Purpose: We have analyzed the surgical outcomes of primary total knee arthroplasty (TKA) using computer-assisted navigation that were performed by a single surgeon in terms of postoperative coronal alignment depending on preoperative varus deformity. Methods: We conducted a retrospective study of patients who have undergone navigated primary TKA from January 2016 through December 2019. Two hundred and fifty-six cases with varus deformity of 10° or less were assigned to group 1, and 216 cases with varus deformity of more than 10° were assigned to group 2. The postoperative mechanical hip–knee–ankle (mHKA) angle was measured from scanograms which were taken preoperatively and 3 months after surgery. The postoperative mHKA angle was targeted to be 0°, and the appropriate range of coronal alignment was set as 0 ± 3°. Results: The Pearson correlation showed a significant correlation with the degree of preoperative varus deformity and with the absolute error of postoperative mHKA ( p = 0.01). Among all patients, 64 cases (13.6%) were detected as outliers (mHKA > 0° ± 3°) at 3 months after surgery. Of the 64 cases, 25 cases (9.8%) were affiliated to group 1 and 39 cases (18.1%) were affiliated to group 2. Group 2 showed significantly higher occurrence of outliers than group 1 ( p = 0.01).

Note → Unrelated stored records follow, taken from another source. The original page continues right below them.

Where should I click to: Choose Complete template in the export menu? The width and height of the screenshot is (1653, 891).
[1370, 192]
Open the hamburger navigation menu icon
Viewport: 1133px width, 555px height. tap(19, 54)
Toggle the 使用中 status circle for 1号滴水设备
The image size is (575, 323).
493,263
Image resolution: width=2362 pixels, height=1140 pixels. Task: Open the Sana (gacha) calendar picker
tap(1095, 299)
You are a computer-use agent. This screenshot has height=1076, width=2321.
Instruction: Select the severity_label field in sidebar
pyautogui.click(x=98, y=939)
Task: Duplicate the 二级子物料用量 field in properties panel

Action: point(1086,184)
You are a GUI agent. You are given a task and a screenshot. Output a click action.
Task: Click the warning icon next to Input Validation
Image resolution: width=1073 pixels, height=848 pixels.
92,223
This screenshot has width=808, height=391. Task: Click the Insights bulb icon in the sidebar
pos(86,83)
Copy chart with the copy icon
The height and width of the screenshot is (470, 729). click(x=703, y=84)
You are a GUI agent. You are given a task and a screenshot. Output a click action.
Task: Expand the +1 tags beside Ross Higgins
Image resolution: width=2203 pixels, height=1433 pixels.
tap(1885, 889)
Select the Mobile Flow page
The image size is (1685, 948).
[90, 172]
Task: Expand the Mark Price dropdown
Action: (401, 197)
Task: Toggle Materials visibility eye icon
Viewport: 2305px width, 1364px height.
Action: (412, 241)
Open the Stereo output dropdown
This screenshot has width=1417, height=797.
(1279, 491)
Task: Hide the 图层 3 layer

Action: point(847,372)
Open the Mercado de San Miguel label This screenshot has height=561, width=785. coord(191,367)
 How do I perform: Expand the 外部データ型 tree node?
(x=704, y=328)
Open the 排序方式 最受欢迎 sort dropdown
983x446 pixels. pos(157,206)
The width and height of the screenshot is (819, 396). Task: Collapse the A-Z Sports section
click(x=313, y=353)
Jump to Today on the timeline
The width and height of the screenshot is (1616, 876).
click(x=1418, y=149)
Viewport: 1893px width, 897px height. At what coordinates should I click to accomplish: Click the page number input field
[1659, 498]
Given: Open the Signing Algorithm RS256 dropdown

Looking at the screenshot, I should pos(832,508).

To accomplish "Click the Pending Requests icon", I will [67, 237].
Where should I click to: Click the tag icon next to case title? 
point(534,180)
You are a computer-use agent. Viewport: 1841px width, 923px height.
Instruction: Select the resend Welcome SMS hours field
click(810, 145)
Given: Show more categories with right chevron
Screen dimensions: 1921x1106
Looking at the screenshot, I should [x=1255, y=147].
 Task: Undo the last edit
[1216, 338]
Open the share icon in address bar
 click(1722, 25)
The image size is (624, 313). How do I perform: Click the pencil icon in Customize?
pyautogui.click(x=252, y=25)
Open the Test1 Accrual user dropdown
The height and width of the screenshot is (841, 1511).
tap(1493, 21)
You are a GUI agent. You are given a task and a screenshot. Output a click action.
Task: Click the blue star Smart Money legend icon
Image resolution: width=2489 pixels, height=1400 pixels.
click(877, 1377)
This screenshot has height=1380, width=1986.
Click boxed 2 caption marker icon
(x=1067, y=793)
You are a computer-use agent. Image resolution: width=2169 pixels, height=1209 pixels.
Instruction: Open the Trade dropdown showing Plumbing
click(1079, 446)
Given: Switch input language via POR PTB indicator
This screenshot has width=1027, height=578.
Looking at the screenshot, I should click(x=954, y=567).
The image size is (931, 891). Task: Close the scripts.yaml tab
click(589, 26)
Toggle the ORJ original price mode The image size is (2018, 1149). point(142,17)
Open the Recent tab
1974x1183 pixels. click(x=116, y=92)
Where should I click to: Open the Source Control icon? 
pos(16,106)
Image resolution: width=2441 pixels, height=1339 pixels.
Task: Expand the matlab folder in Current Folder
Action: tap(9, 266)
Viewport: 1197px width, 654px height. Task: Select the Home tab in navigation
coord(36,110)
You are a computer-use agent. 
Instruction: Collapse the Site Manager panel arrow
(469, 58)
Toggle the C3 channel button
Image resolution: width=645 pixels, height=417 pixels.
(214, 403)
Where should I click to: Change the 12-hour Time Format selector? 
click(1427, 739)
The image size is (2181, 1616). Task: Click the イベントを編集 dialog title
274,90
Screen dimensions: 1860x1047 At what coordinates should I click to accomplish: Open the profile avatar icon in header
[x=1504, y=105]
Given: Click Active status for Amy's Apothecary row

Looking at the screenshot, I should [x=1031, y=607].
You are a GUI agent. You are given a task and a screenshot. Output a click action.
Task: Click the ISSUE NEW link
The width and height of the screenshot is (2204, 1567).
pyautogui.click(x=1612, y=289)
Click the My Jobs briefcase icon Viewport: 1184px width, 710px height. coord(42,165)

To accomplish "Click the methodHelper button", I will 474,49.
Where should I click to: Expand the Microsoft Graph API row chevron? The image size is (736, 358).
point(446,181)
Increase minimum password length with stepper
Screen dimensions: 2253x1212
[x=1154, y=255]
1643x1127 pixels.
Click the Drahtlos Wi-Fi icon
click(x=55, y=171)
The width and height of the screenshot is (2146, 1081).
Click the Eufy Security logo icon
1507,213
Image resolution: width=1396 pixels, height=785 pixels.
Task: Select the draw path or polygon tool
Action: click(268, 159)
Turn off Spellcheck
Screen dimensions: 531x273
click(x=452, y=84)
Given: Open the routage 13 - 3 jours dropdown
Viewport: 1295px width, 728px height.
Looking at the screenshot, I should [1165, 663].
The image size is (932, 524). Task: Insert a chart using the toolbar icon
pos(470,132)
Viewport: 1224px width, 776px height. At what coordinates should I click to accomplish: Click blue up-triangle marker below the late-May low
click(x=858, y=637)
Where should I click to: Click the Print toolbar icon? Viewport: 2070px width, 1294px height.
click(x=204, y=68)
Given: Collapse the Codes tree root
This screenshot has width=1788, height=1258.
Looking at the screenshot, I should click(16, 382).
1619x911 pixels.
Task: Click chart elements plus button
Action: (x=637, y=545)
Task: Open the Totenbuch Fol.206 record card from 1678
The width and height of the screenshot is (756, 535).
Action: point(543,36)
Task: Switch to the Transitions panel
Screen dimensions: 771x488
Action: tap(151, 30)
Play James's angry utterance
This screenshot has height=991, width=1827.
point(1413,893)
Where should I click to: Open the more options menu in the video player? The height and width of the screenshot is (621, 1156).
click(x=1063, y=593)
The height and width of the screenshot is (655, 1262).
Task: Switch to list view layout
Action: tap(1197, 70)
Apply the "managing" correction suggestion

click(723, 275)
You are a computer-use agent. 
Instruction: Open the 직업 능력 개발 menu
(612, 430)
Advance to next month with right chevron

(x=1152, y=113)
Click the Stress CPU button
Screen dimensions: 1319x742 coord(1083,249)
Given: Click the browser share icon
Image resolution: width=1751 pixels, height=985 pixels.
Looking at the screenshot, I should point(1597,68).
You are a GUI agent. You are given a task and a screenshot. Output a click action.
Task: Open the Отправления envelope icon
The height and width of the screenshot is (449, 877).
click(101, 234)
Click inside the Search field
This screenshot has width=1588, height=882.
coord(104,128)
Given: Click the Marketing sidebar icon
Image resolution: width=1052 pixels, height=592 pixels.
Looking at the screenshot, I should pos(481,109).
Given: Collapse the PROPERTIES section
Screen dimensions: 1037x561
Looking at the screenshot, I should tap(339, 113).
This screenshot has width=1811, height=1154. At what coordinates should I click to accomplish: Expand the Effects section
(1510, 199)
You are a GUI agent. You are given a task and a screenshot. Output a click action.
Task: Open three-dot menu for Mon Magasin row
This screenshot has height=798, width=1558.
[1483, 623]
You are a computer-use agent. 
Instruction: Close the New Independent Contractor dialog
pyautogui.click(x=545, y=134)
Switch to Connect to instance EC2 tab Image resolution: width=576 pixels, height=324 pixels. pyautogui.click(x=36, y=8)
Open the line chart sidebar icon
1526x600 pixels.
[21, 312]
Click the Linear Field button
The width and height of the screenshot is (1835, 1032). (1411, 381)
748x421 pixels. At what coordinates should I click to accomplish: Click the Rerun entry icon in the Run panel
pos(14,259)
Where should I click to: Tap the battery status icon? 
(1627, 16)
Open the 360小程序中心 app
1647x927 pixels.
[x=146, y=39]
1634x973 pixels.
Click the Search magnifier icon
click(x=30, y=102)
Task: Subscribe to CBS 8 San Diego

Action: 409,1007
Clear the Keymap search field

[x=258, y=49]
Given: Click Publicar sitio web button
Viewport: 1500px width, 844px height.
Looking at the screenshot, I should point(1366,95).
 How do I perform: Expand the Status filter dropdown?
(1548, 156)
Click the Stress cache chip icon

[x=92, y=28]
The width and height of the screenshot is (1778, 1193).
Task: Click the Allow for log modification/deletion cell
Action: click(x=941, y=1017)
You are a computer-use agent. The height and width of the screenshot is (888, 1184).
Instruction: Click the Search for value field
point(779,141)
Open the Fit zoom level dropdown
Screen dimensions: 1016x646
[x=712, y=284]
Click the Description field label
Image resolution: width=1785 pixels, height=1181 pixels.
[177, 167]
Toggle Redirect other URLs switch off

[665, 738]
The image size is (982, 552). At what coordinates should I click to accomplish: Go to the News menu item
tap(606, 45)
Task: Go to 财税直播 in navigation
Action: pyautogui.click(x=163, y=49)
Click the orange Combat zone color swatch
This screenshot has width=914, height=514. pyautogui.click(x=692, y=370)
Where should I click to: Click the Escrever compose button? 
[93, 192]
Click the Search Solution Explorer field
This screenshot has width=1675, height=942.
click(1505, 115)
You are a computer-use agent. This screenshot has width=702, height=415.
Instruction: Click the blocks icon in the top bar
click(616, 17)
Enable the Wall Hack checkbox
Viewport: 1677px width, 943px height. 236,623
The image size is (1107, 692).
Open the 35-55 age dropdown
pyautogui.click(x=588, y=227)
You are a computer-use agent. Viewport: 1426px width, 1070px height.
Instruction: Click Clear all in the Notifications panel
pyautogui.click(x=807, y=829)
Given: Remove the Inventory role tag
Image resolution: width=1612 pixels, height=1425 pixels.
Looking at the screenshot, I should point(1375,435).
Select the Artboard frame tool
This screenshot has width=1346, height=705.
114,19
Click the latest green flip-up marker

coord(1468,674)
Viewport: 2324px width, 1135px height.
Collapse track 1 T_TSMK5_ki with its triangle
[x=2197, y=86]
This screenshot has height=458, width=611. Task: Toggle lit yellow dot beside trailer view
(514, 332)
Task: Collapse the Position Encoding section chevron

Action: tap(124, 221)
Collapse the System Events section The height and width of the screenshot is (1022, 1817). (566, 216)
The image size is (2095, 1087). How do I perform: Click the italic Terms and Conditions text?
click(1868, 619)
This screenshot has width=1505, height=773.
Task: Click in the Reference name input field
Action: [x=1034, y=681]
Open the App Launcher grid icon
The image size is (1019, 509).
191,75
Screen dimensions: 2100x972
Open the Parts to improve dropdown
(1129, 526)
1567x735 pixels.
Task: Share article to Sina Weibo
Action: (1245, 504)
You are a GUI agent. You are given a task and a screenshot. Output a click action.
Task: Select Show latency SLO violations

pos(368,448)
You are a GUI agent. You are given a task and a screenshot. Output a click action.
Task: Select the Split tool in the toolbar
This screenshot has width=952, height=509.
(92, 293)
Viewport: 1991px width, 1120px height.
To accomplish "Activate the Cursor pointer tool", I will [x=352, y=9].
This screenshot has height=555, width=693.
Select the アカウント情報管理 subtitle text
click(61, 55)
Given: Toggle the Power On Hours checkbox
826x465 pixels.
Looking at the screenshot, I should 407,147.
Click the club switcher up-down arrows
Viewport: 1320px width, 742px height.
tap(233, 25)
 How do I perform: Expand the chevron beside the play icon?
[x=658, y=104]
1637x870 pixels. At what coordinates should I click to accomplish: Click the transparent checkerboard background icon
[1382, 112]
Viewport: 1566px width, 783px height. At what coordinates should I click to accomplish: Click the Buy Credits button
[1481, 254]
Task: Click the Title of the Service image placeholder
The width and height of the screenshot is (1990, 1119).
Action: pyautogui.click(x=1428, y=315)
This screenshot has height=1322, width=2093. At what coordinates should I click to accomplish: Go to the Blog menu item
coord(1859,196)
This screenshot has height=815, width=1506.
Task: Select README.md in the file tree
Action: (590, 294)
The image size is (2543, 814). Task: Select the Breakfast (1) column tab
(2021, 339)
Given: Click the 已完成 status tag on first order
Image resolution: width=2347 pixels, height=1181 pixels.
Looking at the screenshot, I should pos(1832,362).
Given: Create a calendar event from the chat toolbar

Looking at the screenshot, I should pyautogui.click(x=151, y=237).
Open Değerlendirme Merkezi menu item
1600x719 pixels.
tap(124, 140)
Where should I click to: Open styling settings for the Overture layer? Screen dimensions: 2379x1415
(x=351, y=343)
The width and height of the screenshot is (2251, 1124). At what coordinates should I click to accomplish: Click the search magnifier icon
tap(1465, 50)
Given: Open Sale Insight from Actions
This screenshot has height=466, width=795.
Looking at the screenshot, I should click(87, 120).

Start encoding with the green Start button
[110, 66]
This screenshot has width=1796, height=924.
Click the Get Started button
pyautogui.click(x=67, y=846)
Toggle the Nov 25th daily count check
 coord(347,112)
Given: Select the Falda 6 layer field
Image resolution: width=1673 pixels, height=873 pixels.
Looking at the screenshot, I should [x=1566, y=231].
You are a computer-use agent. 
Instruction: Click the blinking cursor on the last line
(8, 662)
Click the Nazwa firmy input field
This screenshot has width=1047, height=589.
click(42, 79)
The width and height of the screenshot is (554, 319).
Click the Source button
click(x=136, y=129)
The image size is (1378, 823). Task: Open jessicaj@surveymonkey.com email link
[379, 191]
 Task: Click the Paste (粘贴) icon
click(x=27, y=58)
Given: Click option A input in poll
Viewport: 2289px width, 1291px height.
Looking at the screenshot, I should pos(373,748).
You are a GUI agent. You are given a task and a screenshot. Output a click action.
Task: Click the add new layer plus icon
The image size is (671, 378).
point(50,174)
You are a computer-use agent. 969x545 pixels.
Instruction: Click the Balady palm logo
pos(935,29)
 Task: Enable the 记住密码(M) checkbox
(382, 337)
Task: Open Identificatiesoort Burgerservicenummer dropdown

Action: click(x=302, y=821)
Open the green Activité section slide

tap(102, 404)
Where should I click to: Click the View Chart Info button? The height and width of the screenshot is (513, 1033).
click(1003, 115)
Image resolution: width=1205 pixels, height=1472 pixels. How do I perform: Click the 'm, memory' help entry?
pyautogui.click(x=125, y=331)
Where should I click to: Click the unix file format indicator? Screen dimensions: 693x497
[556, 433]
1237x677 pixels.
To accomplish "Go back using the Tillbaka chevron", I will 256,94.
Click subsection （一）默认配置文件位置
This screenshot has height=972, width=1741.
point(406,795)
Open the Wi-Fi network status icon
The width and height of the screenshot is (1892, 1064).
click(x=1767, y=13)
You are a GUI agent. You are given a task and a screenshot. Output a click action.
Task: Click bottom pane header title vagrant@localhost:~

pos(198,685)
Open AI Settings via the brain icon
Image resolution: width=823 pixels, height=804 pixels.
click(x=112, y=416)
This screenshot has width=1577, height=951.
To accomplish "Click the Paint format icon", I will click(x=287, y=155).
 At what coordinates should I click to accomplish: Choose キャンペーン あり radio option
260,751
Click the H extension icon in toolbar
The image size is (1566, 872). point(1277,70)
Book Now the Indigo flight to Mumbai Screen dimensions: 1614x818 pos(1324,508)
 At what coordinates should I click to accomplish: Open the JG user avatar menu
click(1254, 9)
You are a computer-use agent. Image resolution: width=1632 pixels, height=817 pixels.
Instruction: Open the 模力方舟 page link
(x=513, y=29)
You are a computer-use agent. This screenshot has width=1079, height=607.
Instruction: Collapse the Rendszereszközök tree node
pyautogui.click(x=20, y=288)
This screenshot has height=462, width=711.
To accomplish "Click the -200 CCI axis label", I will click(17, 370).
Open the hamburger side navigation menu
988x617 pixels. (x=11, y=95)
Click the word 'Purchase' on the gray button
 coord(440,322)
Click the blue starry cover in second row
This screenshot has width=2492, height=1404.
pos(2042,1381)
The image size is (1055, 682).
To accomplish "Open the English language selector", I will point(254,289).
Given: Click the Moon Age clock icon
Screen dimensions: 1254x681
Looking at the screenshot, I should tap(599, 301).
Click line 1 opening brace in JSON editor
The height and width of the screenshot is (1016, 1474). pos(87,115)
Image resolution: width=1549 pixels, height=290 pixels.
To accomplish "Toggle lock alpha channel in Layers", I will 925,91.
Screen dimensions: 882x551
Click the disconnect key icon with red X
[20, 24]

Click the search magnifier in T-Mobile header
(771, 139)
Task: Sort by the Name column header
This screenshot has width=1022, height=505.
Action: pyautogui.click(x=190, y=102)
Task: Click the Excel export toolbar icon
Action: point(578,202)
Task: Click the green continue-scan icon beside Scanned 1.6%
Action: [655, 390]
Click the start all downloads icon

Multiple variables logistic regression analysis, which analyzed the difference in the occurrence rate of outliers (mHKA > 0° ± 3°), showed that the occurrence rate of group 2 was 2.04 times higher than group 1. After adjusting for patient’s age, gender, and body mass index, the occurrence rate of outliers in group 2 was 2.01 times higher than group 1. Conclusion: The benefit of computer-assisted navigation during TKA in obtaining coronal alignment within 0 ± 3° may be lessened when the preoperative varus deformity is severely advanced.